=== What you need to do ===
Go through the records below and copy out every line that contains the word "size".

=== Data to examine ===
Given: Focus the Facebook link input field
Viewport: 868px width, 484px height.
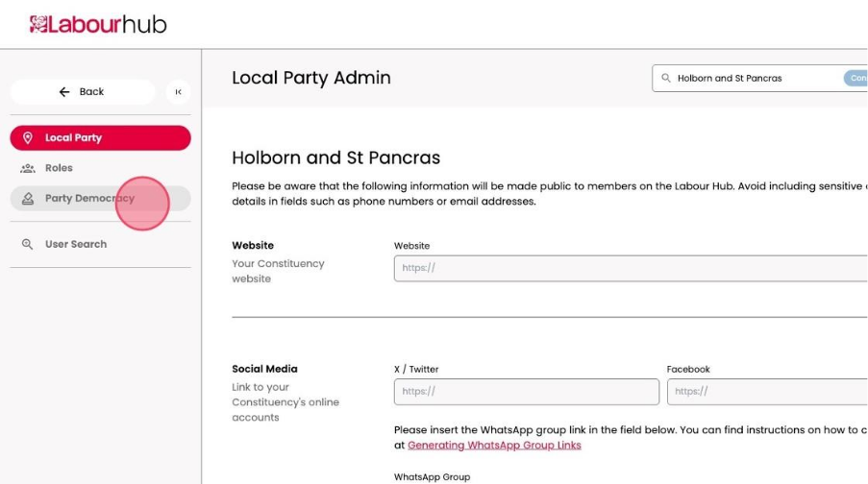Looking at the screenshot, I should (766, 392).
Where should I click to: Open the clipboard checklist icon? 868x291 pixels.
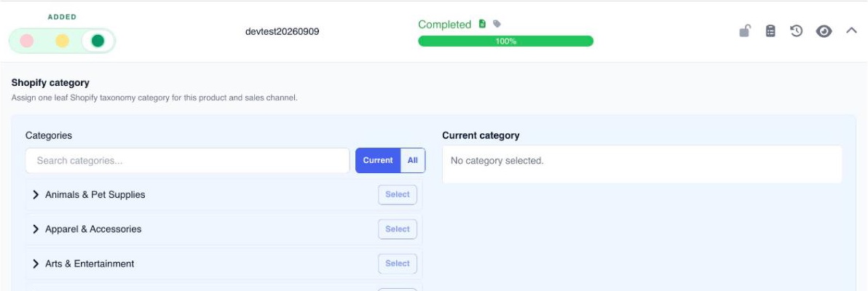click(770, 31)
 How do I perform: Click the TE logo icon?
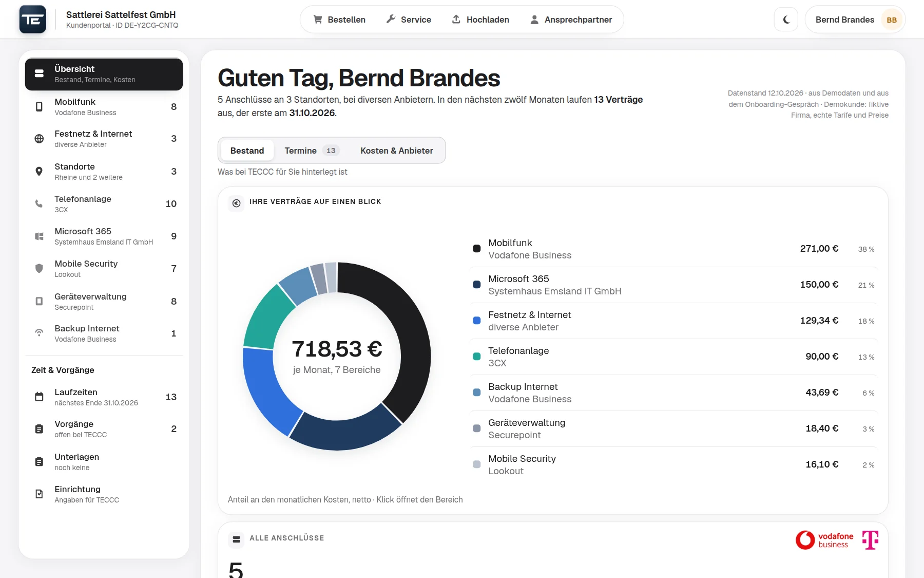point(33,20)
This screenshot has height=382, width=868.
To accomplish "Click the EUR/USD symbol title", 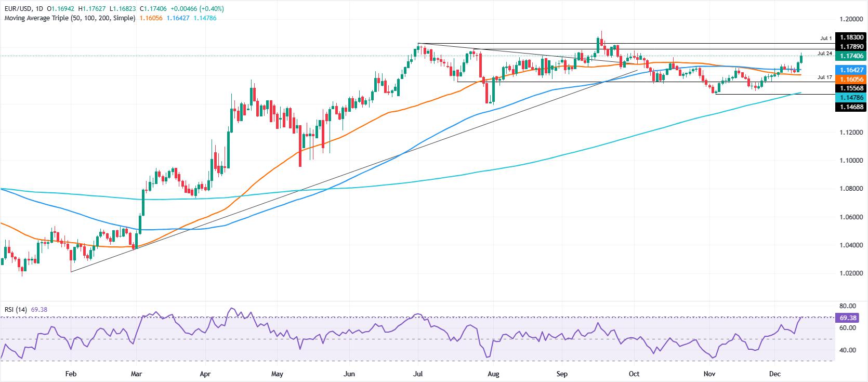I will [x=17, y=9].
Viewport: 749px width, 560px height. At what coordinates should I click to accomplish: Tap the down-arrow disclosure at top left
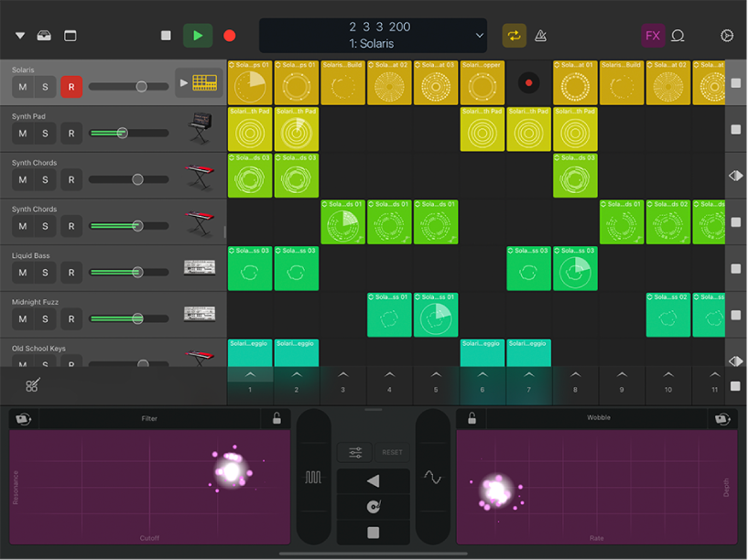[20, 35]

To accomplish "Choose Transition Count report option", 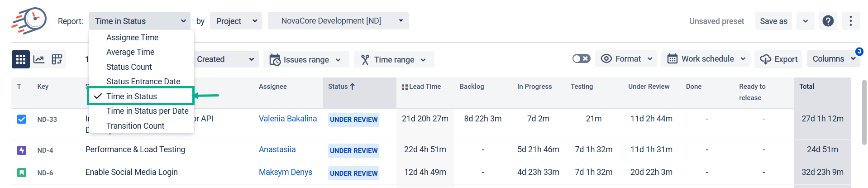I will 135,126.
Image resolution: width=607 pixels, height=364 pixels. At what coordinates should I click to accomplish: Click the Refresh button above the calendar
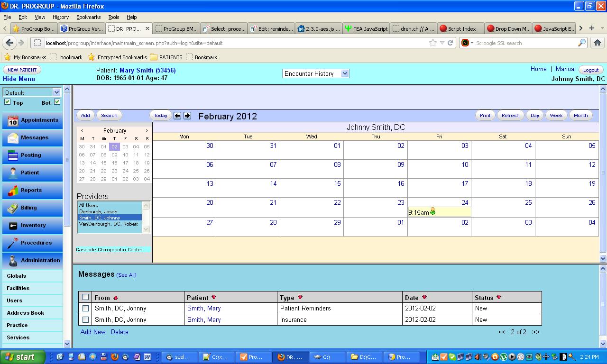[510, 115]
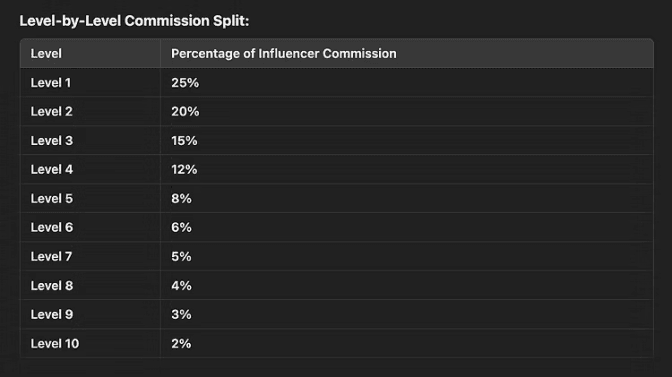Click the Level 6 row label
The width and height of the screenshot is (672, 377).
coord(51,227)
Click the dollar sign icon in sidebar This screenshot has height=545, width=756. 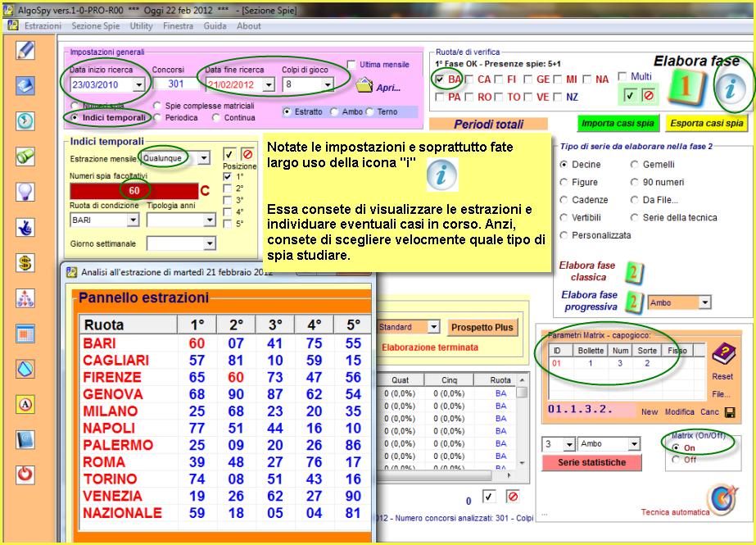tap(25, 262)
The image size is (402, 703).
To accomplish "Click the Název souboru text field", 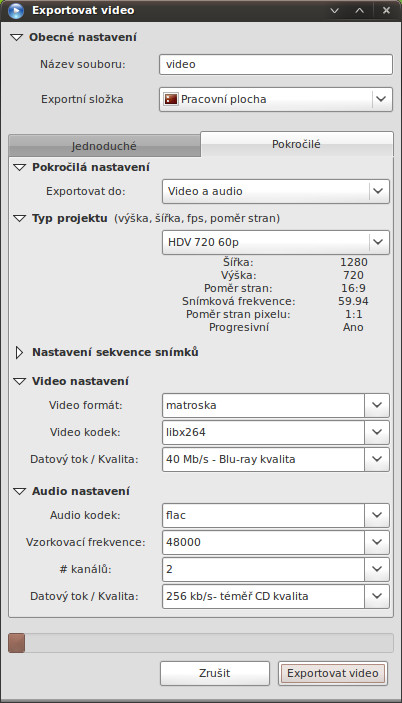I will pyautogui.click(x=276, y=64).
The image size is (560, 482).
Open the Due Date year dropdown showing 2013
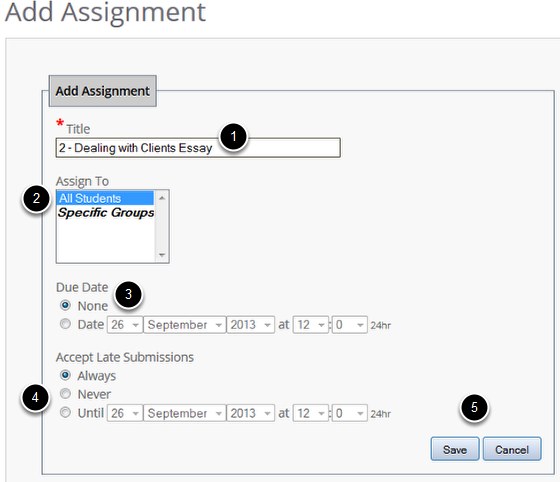pyautogui.click(x=251, y=325)
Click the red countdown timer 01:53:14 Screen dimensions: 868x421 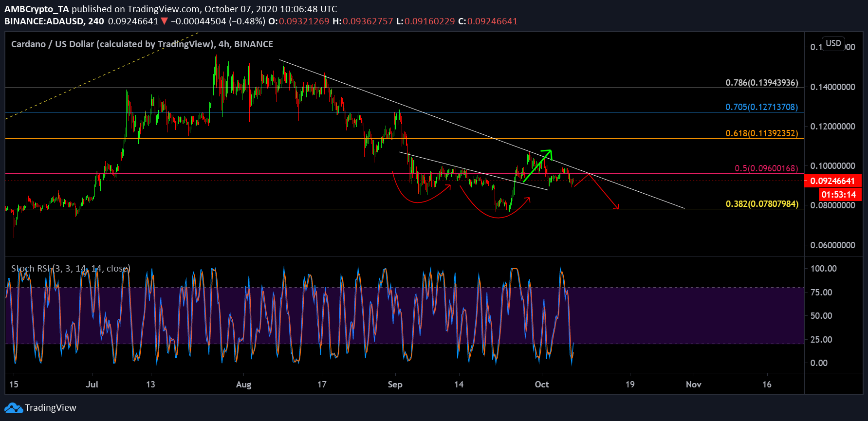(x=838, y=195)
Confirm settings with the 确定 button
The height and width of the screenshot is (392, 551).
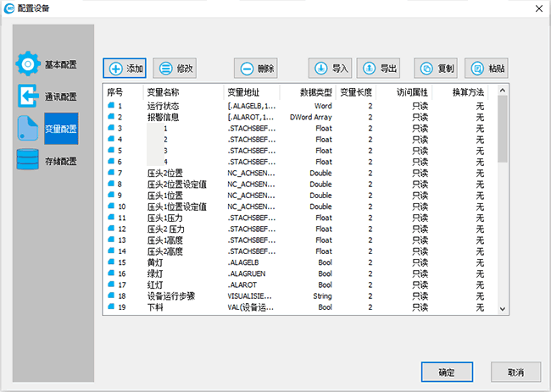point(447,372)
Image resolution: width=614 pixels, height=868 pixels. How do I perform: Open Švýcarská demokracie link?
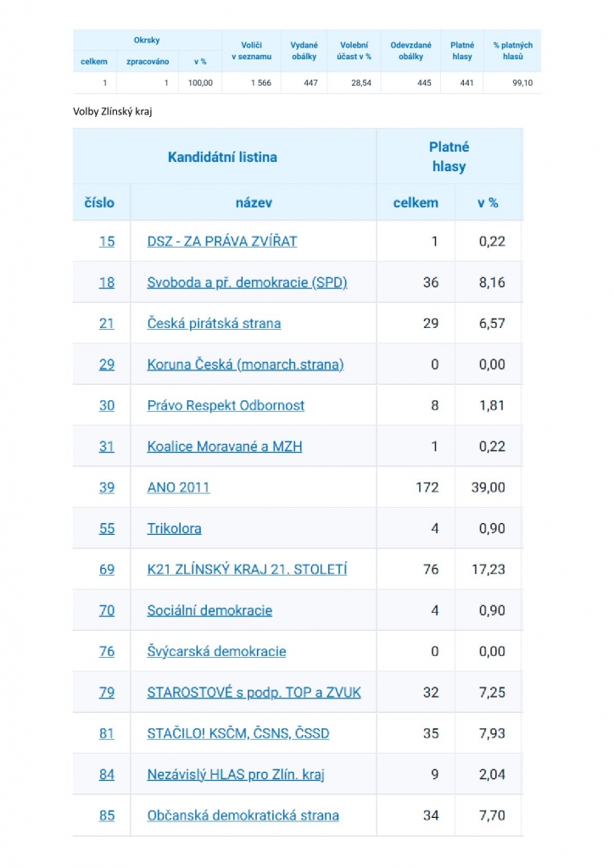click(x=216, y=652)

=== Result below ===
The image size is (402, 703).
The image size is (560, 482).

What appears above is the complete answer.